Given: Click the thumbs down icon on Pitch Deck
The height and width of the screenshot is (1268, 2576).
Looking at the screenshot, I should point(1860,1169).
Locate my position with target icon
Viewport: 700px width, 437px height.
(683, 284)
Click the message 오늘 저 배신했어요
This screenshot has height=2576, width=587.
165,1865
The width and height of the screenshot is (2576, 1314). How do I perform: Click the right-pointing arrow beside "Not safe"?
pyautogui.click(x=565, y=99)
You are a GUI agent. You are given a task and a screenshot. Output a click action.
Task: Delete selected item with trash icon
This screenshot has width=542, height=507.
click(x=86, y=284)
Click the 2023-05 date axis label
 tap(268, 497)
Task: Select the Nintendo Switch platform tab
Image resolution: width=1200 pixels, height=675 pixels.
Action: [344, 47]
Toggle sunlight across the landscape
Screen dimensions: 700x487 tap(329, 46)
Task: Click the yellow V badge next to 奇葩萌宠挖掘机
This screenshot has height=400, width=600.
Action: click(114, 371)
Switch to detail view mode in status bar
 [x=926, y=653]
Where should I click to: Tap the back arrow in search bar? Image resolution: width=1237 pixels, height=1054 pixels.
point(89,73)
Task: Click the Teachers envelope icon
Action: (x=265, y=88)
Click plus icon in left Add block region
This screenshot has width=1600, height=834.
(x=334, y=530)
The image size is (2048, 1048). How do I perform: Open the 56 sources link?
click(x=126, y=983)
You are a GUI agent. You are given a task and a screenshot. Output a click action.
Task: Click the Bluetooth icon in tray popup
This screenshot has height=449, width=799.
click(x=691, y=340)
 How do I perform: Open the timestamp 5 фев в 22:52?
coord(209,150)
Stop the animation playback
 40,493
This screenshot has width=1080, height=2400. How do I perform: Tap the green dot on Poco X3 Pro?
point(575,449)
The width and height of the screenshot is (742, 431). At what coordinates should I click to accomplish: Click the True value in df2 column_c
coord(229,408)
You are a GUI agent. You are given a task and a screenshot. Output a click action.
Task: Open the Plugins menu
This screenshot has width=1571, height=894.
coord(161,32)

* **TASK STATEMENT**
Extract, from the listing above, every line where the string "with" occurs.

* **THE ANSWER**
Locate my position with target icon
Task: Delete selected item with trash icon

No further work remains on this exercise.